L'un des rares auteurs qui aient osé se faire les apologistes de la polygamie pour l'époque moderne, Schopenhauer, a prétendu que «en somme, pour le genre humain, la polygamie est un bienfait». Il n'est pas besoin pour avoir une réponse à cet aphorisme, de la demander à des auteurs chrétiens; une formule opposée nous est fournie par le député socialiste allemand Bebel, dans son livre sur «la femme et le socialisme[ [81]»; après avoir expliqué l'opinion de Schopenhauer par le mépris que ce philosophe avait pour la femme, l'orateur allemand conclut:
«La polygamie n'est pas seulement contraire à nos mœurs; elle est aussi pour la femme, sous tous les rapports, une dégradation.»
Mahomet, il est vrai, a fait ce qu'il a pu pour protéger dans ce système la dignité de la femme, lui ménager un bonheur relatif et assurer son existence:
Le Musulman ne doit épouser plusieurs femmes qu'autant qu'il peut les nourrir et même qu'il est capable de leur donner l'affection qui leur est due:
«Soyez bons, dit-il, dans vos procédés à leur égard.» (C. IV. 23.)
«Si vous craignez d'être injustes» en en choisissant plusieurs, «n'en épousez qu'une seule, ou prenez une esclave» (C. IV, 3). «Qu'elles ne soient jamais affligées», dit-il encore; «que toutes puissent être satisfaites de ce que vous leur accordez» (C. XXXIII, 51). «Comment voudriez-vous leur ôter» les dons que vous leur avez faits, «lorsque l'un et l'autre vous avez été unis intimement, et qu'elles ont reçu vos serments solennels?» (C. IV, 25.)

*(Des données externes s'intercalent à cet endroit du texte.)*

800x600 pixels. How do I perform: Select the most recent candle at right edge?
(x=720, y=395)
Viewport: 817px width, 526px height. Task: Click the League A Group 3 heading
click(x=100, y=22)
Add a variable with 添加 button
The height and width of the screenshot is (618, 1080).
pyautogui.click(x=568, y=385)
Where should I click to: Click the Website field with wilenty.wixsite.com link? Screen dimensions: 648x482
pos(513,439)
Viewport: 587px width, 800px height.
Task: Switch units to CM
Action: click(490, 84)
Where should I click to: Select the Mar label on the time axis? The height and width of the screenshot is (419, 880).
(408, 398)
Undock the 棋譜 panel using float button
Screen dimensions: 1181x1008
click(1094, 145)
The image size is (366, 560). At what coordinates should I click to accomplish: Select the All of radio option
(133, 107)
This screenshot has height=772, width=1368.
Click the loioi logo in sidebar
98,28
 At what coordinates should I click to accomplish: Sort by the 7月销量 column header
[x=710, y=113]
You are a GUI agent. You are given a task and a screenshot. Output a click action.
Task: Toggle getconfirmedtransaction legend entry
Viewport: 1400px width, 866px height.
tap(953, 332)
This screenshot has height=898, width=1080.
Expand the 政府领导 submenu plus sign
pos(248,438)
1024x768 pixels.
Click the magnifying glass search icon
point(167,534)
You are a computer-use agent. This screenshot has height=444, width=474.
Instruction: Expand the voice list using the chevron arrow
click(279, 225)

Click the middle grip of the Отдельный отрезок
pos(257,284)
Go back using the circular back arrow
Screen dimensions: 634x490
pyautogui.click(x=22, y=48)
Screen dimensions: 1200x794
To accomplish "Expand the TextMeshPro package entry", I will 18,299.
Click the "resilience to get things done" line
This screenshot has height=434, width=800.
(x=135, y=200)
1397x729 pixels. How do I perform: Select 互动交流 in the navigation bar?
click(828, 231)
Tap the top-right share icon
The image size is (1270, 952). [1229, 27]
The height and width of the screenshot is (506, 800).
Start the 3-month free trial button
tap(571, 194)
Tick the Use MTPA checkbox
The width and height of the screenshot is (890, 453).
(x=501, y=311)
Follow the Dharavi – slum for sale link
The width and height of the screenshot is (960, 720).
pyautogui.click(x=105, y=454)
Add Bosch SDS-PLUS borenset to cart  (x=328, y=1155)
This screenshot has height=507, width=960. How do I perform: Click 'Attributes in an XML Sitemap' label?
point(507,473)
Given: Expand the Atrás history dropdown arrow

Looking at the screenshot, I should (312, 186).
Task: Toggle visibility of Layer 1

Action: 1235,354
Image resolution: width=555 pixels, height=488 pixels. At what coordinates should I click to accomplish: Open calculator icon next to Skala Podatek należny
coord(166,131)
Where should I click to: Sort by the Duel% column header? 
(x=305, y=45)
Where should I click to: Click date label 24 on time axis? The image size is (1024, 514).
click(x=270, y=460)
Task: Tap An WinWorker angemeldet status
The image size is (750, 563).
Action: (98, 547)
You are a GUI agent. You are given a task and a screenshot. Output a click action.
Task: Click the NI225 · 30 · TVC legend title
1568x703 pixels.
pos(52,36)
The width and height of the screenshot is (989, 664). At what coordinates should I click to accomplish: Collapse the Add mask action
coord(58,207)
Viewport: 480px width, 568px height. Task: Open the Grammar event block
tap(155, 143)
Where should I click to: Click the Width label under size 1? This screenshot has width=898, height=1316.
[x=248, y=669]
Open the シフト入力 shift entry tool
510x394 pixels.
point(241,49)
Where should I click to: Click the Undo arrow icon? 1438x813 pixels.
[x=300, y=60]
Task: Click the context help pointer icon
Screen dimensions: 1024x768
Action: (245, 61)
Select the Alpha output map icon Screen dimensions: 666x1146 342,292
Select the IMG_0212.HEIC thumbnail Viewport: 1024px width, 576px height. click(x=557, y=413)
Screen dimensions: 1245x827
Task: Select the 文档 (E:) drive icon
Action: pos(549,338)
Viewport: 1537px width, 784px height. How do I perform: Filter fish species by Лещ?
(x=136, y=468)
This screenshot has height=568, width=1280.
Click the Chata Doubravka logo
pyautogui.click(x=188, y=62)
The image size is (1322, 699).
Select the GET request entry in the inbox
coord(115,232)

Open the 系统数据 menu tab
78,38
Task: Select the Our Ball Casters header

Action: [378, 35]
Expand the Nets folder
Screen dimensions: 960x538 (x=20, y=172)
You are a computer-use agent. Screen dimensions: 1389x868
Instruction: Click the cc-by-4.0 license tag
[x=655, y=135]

Le précepte qu'il faut pouvoir nourrir ses épouses, est appuyé en pratique par le système de la dot. C'est le mari qui apporte une dot à la femme; cette dot est appelée mahr; elle est donnée en principe au père de la fiancée. L'apport de la dot constitue donc un véritable achat; mais il faut que le prix ainsi payé garantisse l'existence de l'épouse, et c'est pourquoi, d'après la tradition de l'islam, les parents doivent en laisser la jouissance à leurs filles[ [82].
Il ne faut pas que les femmes soient trop à l'étroit dans la maison de l'époux; ceci est encore une recommandation destinée à obvier aux inconvénients matériels et moraux de la polygamie. Chez les très grands seigneurs, chaque épouse a sa maison séparée, avec son service particulier et ses esclaves.
Pour les jeunes hommes sans fortune, auxquels le paiement d'une dot serait trop onéreux, le Coran recommande le mariage avec les femmes de basse condition, pourvu qu'elles soient musulmanes. Il s'agit ici de servantes ou d'esclaves. Cette considération que la femme doit être musulmane est importante; mais elle n'est pas tout à fait prohibitive. Mieux vaut, pensent les docteurs, le mariage avec une esclave croyante qu'avec une femme de condition libre non croyante.
On ne doit pas épouser les servantes sans l'autorisation des personnes de qui elles dépendent, et encore convient-il de leur constituer une petite dot: «N'épousez les esclaves qu'avec la permission de leurs maîtres; dotez-les équitablement.» (C. IV. 29.)